Input for this task:
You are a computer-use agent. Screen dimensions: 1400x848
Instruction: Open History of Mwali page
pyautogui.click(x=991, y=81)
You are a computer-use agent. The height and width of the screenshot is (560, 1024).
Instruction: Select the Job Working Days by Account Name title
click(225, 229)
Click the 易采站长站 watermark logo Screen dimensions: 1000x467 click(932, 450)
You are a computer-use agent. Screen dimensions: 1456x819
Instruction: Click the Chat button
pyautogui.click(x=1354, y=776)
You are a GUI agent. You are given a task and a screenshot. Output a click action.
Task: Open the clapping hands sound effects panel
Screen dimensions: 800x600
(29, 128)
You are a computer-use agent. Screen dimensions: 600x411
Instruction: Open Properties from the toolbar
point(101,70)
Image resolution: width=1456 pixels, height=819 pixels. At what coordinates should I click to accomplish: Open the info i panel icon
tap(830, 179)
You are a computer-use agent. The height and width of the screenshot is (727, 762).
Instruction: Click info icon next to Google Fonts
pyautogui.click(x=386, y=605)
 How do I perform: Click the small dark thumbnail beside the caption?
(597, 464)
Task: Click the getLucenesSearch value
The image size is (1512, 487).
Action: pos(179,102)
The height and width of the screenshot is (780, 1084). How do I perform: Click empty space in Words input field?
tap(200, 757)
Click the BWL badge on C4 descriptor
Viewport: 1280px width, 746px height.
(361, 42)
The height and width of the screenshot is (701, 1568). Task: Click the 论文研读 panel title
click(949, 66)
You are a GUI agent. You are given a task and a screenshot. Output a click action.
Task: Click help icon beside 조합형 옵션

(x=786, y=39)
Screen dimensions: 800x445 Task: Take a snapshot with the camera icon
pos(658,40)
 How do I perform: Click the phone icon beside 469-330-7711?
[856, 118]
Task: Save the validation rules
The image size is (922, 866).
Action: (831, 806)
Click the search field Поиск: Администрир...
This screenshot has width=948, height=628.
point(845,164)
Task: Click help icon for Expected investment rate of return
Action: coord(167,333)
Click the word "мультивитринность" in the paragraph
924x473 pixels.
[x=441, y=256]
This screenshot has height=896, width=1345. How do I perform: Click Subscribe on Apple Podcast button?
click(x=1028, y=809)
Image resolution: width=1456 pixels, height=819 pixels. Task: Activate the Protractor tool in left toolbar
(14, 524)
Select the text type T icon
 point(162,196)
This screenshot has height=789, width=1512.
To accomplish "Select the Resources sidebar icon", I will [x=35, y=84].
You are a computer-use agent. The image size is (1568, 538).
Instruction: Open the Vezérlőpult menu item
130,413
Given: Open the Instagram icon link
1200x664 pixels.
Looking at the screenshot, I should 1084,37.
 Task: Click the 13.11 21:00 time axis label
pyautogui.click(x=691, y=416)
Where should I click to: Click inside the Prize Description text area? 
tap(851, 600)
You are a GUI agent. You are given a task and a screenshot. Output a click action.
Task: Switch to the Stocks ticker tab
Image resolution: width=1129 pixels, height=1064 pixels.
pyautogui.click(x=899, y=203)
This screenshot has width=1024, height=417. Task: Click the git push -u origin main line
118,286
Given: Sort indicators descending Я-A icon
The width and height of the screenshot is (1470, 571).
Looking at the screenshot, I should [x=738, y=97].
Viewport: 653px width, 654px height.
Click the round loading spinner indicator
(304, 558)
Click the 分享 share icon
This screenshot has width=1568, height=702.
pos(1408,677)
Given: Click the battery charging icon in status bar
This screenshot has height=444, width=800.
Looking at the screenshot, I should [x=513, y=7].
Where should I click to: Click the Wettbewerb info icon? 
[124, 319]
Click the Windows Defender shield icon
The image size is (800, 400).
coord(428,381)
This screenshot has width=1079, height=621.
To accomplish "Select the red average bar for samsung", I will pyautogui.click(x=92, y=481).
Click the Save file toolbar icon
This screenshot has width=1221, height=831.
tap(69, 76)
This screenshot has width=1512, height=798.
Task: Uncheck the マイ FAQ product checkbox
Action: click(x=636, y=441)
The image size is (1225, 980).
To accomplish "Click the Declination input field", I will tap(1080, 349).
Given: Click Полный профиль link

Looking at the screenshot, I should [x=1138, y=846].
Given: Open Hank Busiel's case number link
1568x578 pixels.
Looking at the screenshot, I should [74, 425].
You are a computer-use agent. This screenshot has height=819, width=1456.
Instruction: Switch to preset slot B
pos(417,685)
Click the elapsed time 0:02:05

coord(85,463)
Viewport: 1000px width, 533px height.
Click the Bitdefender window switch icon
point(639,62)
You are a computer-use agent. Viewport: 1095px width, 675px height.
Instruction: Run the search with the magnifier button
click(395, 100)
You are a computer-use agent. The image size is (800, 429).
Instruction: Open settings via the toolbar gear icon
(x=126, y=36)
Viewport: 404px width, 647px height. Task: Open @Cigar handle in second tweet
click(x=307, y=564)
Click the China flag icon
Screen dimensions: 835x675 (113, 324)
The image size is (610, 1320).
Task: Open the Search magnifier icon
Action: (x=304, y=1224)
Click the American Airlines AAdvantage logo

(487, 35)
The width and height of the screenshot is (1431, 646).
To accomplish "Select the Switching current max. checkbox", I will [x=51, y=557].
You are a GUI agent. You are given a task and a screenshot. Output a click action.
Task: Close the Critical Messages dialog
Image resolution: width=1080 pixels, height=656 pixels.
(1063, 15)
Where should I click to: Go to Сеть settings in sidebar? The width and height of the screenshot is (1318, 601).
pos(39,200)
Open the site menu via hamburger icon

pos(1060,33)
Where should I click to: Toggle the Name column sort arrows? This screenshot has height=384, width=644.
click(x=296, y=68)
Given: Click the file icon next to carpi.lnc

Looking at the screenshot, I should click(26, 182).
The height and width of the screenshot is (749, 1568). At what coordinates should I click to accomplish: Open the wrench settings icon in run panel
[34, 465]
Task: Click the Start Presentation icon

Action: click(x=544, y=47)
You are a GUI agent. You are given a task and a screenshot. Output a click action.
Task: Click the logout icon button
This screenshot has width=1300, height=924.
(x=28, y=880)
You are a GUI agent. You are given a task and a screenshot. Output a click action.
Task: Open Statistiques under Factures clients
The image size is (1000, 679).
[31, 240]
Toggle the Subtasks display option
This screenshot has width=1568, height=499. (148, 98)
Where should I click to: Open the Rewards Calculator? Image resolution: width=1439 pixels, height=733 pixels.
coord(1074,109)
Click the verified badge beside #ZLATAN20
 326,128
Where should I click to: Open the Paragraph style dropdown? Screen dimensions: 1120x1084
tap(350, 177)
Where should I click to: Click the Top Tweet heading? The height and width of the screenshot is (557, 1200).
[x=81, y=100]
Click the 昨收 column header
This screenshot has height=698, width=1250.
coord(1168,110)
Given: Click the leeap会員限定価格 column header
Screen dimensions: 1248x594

Short problem: Copy the records starting with the line that contains "is (727, 762)." and going on through the line that contains "tap(200, 757)", reproducing each line without any change.

Response:
You are a computer-use agent. The height and width of the screenshot is (727, 762).
Instruction: Click info icon next to Google Fonts
pyautogui.click(x=386, y=605)
 How do I perform: Click the small dark thumbnail beside the caption?
(597, 464)
Task: Click the getLucenesSearch value
The image size is (1512, 487).
Action: pos(179,102)
The height and width of the screenshot is (780, 1084). How do I perform: Click empty space in Words input field?
tap(200, 757)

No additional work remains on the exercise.